Molecular Model Of Anticonvulsant And Antidepressant Drug Binding To The Sodium Channel

Voltage-gated Na channels are molecular targets for many classes of drugs, including local anesthetics, antiepileptics (anticonvulsants) and antidepressants. The anticonvulsants phenytoin and carbamazepine have a tricyclic rigid structure and are neutral, in contrast to the positively charged local anesthetics, but they all block the neuronal Na channels with similar affinities. Using a model of the inner pore of the Na channel, which we developed by homology with K channels, we have docked these anticonvulsants (including lamotrigine) with residues identified by mutagenesis as important for their binding. Anticonvulsants are too wide to fit into the modeled closed pore, but they do fit into the open/inactivated pore. The pharmacophore core of anticonvulsants contain amides or similar groups with a high polarity and large partial positive charge on their amines. When these molecules are docked in the pore, the amines participate in amino-aromatic interactions with the side chain of Phe-1764 of DIVS6 (NaV1.2). One aromatic ring of the tricyclic ring interacts with Tyr-1771 of IVS6, and the second aromatic ring is located in the center of the pore, in proximity to domains I-III. It physically occludes the inner pore in contrast to local anesthetics, which do not but create an electrostatic barrier to ion permeation.
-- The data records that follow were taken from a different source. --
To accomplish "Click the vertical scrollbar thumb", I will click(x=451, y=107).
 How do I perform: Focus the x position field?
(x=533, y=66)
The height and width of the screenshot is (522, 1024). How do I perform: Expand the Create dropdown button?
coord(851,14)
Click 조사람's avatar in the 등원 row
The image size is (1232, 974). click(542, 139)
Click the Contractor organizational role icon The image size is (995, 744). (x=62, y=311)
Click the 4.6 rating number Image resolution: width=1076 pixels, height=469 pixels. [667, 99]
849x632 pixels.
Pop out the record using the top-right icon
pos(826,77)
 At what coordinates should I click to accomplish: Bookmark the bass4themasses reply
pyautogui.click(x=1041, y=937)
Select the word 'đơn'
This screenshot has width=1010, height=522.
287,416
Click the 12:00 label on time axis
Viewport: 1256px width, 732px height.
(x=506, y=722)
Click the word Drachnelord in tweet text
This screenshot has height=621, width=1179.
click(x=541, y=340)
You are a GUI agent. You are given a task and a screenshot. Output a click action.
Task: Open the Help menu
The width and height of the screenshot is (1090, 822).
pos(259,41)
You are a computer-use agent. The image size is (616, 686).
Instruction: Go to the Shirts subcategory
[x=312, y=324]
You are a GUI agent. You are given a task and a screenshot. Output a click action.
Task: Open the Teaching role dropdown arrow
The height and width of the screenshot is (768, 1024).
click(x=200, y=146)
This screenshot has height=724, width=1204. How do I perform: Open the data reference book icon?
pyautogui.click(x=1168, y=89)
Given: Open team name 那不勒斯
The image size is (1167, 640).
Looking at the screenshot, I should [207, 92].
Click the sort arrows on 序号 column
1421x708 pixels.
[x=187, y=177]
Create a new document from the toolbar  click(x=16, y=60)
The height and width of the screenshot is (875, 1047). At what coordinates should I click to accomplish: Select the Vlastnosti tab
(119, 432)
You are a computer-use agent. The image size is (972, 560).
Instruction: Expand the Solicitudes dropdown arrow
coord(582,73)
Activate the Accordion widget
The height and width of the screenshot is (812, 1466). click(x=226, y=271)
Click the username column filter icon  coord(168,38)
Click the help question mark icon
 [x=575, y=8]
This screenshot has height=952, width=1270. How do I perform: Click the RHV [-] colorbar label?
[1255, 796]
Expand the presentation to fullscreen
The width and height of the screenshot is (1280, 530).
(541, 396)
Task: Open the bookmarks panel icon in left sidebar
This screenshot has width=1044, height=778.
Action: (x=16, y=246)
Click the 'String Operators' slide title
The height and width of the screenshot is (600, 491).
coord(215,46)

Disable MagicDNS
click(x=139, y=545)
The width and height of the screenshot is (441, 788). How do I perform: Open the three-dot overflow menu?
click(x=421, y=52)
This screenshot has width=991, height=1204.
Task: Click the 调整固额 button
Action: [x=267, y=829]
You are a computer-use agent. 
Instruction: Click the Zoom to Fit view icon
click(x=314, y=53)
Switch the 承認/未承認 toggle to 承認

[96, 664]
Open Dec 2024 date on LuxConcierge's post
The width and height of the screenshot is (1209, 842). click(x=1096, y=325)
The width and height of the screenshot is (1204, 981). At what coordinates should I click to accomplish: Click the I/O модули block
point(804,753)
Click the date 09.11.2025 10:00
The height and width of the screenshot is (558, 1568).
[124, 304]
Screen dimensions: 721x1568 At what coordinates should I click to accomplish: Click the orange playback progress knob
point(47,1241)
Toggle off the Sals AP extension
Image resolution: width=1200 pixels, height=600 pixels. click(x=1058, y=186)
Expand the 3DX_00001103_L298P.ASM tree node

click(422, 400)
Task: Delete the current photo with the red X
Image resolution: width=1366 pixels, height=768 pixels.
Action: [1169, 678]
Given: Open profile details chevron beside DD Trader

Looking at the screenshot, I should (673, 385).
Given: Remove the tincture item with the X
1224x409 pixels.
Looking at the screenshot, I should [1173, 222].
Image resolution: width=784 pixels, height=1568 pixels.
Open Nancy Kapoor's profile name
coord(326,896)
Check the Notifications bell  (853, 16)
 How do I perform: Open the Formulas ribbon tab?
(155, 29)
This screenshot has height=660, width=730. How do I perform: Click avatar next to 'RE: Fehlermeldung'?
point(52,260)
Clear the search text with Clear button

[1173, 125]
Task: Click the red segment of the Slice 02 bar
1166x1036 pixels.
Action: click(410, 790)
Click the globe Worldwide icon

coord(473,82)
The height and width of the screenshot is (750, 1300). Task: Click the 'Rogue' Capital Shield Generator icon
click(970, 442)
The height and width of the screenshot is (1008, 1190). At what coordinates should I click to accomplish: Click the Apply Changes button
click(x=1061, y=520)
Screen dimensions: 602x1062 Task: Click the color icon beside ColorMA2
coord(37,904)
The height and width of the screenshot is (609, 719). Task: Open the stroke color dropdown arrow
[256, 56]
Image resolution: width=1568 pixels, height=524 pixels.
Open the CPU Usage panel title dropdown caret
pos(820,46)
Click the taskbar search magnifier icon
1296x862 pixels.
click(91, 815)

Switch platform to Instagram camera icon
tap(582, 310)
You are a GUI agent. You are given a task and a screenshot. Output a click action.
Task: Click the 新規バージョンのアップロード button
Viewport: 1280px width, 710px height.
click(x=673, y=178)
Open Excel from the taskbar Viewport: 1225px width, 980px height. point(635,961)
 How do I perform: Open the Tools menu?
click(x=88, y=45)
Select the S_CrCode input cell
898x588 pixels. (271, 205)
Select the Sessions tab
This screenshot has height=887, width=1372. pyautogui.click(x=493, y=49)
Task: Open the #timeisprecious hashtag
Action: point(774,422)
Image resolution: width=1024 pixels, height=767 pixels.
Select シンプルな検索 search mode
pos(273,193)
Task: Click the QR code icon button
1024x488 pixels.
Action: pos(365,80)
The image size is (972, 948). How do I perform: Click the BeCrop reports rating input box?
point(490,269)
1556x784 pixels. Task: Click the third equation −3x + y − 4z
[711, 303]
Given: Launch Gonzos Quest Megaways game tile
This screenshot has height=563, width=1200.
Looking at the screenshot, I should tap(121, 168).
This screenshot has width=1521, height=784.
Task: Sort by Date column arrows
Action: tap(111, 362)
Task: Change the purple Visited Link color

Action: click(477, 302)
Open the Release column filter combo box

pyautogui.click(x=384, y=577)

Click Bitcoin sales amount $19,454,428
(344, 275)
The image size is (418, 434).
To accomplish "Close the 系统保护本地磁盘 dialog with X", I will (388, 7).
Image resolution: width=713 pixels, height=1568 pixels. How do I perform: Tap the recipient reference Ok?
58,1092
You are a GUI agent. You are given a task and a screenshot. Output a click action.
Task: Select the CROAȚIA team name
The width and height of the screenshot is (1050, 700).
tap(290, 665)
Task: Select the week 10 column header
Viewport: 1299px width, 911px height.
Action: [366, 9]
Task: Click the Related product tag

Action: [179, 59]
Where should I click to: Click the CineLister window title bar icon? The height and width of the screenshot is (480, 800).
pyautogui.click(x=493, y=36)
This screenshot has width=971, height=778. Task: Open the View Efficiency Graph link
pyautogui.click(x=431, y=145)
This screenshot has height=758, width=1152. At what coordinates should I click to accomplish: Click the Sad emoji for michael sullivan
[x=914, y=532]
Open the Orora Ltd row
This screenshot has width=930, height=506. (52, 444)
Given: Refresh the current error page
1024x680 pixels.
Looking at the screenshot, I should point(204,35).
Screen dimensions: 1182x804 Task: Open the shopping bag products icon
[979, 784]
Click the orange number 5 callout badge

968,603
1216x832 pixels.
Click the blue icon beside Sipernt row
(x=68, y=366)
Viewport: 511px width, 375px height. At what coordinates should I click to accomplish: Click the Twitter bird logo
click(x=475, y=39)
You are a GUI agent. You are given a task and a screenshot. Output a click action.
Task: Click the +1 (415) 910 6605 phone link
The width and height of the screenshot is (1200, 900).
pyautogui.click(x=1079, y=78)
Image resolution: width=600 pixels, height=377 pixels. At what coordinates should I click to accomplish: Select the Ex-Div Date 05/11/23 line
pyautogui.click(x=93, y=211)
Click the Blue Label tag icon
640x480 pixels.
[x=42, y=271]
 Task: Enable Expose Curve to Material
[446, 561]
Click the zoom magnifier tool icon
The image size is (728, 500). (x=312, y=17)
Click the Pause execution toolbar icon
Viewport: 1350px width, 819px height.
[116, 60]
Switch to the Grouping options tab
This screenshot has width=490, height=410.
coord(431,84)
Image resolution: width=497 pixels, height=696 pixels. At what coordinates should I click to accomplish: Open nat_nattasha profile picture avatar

Hydrophobic interactions with the second aromatic ring also contribute an important energetic component to binding for anticonvulsants, which compensate for the absence of positive charge in their structures. The antidepressants amitriptyline and nortriptyline are structurally similar to carbamazepine, but the side chain at the tricyclic ring is substituted by a tertiary amine. For these an additional cation interaction with Phe-1764 can contribute to their high binding affinity. Supported by NIH HL5-2016.